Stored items
○ ○ ○ ○ ○

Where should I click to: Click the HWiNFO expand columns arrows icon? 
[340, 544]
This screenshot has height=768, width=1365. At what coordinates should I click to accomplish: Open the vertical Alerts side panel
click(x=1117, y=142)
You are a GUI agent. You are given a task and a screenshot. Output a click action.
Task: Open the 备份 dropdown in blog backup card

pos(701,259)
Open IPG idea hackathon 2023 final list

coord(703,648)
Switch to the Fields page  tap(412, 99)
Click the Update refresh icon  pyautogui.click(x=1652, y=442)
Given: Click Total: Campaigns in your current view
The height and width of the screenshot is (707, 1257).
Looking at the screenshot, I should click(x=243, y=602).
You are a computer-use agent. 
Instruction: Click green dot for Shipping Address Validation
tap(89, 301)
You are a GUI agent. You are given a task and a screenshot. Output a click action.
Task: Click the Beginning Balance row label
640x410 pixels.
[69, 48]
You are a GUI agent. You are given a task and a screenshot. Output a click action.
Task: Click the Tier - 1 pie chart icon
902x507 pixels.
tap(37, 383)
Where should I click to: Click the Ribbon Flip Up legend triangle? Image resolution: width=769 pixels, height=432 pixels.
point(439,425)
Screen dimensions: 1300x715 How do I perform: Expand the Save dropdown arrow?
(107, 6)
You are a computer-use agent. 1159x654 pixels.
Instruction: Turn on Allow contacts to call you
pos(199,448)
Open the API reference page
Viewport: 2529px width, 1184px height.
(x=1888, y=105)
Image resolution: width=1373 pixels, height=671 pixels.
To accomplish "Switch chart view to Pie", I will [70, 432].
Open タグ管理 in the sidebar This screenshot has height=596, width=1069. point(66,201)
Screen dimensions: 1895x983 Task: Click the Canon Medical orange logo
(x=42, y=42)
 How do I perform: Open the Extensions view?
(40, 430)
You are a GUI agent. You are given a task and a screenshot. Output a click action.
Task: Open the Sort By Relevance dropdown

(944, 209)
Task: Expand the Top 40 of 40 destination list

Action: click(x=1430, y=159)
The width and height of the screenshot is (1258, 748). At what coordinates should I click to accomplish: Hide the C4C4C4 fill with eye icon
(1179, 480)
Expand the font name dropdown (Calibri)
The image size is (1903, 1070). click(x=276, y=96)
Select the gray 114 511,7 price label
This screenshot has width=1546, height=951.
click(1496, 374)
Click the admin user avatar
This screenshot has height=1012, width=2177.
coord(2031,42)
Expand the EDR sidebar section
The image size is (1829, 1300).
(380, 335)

○ ○ ○ ○ ○

■ **The problem**: The string "computer" may appear in the lines of the records above. State how many lines contain it, with no other words.

■ **Exercise solution**: 2